─── Data

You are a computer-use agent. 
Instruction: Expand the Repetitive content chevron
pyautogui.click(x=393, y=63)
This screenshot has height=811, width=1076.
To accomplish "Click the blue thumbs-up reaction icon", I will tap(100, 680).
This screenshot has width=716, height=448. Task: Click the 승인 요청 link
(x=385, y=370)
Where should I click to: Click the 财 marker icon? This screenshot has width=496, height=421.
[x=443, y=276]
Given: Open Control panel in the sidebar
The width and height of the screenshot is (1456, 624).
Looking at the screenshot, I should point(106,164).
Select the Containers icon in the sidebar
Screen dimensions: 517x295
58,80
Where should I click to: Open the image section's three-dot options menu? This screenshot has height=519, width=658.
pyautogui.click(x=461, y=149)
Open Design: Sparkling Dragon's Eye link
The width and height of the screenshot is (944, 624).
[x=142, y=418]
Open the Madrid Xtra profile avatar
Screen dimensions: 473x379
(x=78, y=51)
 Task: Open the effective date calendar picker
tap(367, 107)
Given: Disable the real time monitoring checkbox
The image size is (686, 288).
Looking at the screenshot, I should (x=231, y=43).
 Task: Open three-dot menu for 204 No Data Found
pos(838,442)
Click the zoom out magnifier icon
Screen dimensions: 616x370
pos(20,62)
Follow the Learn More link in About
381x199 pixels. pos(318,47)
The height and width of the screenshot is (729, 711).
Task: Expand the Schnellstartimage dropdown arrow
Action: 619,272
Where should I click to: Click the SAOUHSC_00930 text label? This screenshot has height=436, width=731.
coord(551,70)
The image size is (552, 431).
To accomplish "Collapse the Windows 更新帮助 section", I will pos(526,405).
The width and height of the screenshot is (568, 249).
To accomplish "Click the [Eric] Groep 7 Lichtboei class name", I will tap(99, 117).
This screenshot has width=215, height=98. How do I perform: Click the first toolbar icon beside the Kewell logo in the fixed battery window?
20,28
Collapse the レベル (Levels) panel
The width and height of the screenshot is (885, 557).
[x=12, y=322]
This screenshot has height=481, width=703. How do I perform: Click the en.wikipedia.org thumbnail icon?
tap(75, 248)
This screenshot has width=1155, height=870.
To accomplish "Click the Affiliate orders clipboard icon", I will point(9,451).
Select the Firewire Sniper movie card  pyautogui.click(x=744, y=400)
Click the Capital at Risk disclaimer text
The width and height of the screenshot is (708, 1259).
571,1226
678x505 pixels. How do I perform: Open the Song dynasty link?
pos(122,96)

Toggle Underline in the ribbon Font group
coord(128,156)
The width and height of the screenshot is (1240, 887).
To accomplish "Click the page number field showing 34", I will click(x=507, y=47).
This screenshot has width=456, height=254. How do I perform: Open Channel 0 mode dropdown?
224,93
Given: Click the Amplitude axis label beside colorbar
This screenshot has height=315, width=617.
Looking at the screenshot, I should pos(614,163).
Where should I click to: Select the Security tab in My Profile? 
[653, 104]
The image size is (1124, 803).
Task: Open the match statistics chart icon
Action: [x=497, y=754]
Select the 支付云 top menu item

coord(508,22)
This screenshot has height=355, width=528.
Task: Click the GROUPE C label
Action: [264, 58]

──────

(Problem description)
Send back every entry precisely as given.

(Output of the exercise)
You are a computer-use agent. 
Instruction: Expand the Repetitive content chevron
pyautogui.click(x=393, y=63)
This screenshot has height=811, width=1076.
To accomplish "Click the blue thumbs-up reaction icon", I will tap(100, 680).
This screenshot has width=716, height=448. Task: Click the 승인 요청 link
(x=385, y=370)
Where should I click to: Click the 财 marker icon? This screenshot has width=496, height=421.
[x=443, y=276]
Given: Open Control panel in the sidebar
The width and height of the screenshot is (1456, 624).
Looking at the screenshot, I should point(106,164).
Select the Containers icon in the sidebar
Screen dimensions: 517x295
58,80
Where should I click to: Open the image section's three-dot options menu? This screenshot has height=519, width=658.
pyautogui.click(x=461, y=149)
Open Design: Sparkling Dragon's Eye link
The width and height of the screenshot is (944, 624).
[x=142, y=418]
Open the Madrid Xtra profile avatar
Screen dimensions: 473x379
(x=78, y=51)
 Task: Open the effective date calendar picker
tap(367, 107)
Given: Disable the real time monitoring checkbox
The image size is (686, 288).
Looking at the screenshot, I should (x=231, y=43).
 Task: Open three-dot menu for 204 No Data Found
pos(838,442)
Click the zoom out magnifier icon
Screen dimensions: 616x370
pos(20,62)
Follow the Learn More link in About
381x199 pixels. pos(318,47)
The height and width of the screenshot is (729, 711).
Task: Expand the Schnellstartimage dropdown arrow
Action: 619,272
Where should I click to: Click the SAOUHSC_00930 text label? This screenshot has height=436, width=731.
coord(551,70)
The image size is (552, 431).
To accomplish "Collapse the Windows 更新帮助 section", I will pos(526,405).
The width and height of the screenshot is (568, 249).
To accomplish "Click the [Eric] Groep 7 Lichtboei class name", I will tap(99, 117).
This screenshot has width=215, height=98. How do I perform: Click the first toolbar icon beside the Kewell logo in the fixed battery window?
20,28
Collapse the レベル (Levels) panel
The width and height of the screenshot is (885, 557).
[x=12, y=322]
This screenshot has height=481, width=703. How do I perform: Click the en.wikipedia.org thumbnail icon?
tap(75, 248)
This screenshot has width=1155, height=870.
To accomplish "Click the Affiliate orders clipboard icon", I will point(9,451).
Select the Firewire Sniper movie card  pyautogui.click(x=744, y=400)
Click the Capital at Risk disclaimer text
The width and height of the screenshot is (708, 1259).
571,1226
678x505 pixels. How do I perform: Open the Song dynasty link?
pos(122,96)

Toggle Underline in the ribbon Font group
coord(128,156)
The width and height of the screenshot is (1240, 887).
To accomplish "Click the page number field showing 34", I will click(x=507, y=47).
This screenshot has width=456, height=254. How do I perform: Open Channel 0 mode dropdown?
224,93
Given: Click the Amplitude axis label beside colorbar
This screenshot has height=315, width=617.
Looking at the screenshot, I should pos(614,163).
Where should I click to: Select the Security tab in My Profile? 
[653, 104]
The image size is (1124, 803).
Task: Open the match statistics chart icon
Action: [x=497, y=754]
Select the 支付云 top menu item

coord(508,22)
This screenshot has height=355, width=528.
Task: Click the GROUPE C label
Action: [264, 58]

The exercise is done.